The median age in the village was 49 years. 16.7% of residents were under the age of 18; 7.9% were between the ages of 18 and 24; 18% were from 25 to 44; 27.5% were from 45 to 64; and 29.7% were 65 years of age or older. The gender makeup of the village was 54.3% male and 45.7% female.

===2000 census===
As of the census of 2000, there were 179 people, 71 households, and 47 families living in the village. The population density was 301.9 PD/sqmi. There were 81 housing units at an average density of 136.6 /sqmi. The racial makeup of the village was 97.77% White, 0.56% African American, 1.12% Native American, and 0.56% from two or more races. Hispanic or Latino of any race were 0.56% of the population.

There were 71 households, out of which 31.0% had children under the age of 18 living with them, 60.6% were married couples living together, 4.2% had a female householder with no husband present, and 32.4% were non-families. 32.4% of all households were made up of individuals, and 21.1% had someone living alone who was 65 years of age or older. The average household size was 2.52 and the average family size was 3.17.

In the village, the population was spread out, with 29.6% under the age of 18, 4.5% from 18 to 24, 20.7% from 25 to 44, 25.1% from 45 to 64, and 20.1% who were 65 years of age or older. The median age was 42 years. For every 100 females, there were 80.8 males. For every 100 females age 18 and over, there were 90.9 males.

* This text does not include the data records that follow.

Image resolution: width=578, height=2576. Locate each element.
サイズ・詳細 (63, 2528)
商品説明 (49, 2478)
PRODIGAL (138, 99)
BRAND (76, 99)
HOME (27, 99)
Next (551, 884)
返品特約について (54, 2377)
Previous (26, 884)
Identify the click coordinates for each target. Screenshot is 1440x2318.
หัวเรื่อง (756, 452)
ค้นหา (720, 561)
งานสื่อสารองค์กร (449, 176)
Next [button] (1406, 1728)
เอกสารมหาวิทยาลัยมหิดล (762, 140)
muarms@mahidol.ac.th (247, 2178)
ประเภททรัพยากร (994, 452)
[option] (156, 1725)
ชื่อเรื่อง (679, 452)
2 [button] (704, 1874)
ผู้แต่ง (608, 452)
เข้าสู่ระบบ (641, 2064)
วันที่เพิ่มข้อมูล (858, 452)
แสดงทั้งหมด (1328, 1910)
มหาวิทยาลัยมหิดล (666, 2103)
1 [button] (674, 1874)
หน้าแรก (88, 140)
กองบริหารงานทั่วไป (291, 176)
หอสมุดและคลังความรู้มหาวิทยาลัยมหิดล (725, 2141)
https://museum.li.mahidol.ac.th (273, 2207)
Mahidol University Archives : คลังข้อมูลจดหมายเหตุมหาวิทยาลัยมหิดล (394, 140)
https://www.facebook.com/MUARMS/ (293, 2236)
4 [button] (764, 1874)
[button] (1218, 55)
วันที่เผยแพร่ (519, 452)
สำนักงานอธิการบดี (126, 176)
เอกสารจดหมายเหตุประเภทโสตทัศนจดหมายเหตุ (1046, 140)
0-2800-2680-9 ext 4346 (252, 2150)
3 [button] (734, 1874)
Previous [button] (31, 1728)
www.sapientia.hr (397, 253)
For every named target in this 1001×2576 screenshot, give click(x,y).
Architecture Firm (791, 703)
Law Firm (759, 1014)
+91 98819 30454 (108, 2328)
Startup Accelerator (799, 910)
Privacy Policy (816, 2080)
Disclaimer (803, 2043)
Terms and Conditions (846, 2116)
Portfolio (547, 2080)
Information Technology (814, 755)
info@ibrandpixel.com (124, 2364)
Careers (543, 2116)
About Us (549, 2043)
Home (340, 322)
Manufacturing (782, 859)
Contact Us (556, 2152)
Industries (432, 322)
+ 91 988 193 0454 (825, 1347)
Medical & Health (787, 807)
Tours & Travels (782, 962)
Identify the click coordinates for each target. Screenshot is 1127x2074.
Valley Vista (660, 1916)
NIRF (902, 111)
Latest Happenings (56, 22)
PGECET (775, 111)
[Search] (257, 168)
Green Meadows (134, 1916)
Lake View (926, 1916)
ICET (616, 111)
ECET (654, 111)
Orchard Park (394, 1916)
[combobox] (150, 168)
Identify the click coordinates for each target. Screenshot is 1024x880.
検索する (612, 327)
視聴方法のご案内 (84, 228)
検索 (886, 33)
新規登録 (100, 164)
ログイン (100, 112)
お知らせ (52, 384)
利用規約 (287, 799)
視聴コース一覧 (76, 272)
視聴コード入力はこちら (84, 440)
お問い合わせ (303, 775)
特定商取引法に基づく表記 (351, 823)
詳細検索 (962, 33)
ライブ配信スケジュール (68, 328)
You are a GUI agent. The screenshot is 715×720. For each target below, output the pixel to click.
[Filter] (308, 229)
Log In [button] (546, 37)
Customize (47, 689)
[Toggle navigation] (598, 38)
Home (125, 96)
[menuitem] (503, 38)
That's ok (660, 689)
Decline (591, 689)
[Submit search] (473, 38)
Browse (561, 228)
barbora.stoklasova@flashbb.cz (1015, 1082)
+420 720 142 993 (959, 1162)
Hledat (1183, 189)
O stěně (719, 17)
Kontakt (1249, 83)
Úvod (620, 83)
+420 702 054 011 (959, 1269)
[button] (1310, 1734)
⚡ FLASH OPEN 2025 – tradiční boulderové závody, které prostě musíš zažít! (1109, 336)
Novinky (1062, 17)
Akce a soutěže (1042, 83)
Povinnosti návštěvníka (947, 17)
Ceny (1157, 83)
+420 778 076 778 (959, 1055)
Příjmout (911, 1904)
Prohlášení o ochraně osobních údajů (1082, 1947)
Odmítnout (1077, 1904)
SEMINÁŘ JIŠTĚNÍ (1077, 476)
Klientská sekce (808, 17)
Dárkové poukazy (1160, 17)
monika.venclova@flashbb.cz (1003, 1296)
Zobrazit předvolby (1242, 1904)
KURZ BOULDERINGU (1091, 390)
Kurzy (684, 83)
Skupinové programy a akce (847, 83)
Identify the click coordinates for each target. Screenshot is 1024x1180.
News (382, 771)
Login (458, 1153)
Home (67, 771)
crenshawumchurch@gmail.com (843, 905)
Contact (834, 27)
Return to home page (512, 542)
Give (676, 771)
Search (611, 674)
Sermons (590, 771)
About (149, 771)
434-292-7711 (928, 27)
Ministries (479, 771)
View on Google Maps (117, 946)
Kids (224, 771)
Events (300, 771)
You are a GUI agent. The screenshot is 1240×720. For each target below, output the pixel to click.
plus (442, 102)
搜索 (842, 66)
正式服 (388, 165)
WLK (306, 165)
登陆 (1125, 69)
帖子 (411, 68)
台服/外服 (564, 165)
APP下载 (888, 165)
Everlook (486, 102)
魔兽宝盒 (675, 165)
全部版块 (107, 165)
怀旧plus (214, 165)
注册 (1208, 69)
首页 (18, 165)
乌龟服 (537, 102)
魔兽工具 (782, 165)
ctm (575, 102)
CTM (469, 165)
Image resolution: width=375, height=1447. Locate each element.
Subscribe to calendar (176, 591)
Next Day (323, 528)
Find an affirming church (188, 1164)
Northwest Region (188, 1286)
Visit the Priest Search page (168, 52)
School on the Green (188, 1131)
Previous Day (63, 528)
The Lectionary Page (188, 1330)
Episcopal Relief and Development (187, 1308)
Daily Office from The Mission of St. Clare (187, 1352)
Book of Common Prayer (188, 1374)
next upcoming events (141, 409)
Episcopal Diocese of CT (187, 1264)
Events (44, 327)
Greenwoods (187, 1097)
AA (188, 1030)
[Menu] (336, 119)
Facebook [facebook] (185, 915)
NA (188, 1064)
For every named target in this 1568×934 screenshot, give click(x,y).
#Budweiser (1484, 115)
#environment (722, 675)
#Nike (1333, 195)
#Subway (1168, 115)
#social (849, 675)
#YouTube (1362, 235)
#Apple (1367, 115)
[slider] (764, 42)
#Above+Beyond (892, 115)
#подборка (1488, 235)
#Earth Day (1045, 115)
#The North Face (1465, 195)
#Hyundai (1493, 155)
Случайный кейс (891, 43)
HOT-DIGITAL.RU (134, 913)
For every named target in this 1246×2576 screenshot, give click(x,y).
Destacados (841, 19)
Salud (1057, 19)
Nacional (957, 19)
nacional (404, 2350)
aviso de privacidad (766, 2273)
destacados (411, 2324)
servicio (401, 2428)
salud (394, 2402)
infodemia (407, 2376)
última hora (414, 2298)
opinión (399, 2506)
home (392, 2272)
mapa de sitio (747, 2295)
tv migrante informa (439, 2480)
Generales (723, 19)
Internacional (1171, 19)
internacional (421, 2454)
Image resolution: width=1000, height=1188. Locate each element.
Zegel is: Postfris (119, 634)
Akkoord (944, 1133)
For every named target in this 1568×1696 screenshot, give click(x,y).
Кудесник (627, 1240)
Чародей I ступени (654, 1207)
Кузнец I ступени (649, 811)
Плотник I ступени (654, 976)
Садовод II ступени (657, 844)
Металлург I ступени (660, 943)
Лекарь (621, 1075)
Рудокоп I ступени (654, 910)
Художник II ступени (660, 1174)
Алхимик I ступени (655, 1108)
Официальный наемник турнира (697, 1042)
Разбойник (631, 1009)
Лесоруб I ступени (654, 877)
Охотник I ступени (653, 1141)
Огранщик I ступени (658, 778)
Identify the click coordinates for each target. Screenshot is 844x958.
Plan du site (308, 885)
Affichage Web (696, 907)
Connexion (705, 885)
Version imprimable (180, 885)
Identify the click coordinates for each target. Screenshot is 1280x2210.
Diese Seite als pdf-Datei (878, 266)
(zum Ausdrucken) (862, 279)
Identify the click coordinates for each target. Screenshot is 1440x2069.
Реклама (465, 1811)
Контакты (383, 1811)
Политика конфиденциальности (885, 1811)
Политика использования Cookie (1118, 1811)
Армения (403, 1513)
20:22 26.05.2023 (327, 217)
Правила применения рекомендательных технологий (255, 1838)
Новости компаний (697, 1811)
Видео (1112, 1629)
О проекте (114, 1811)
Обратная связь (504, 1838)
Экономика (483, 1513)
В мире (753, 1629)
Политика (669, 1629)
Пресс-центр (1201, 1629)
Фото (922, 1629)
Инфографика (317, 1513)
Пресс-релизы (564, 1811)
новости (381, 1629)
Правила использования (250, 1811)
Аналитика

As of 2000 the median income for a household in the village was $23,750, and the median income for a family was $33,438. Males had a median income of $30,625 versus $6,250 for females. The per capita income for the village was $16,159. About 20.8% of families and 25.3% of the population were below the poverty line, including 34.4% of those under the age of eighteen and 3.2% of those 65 or over.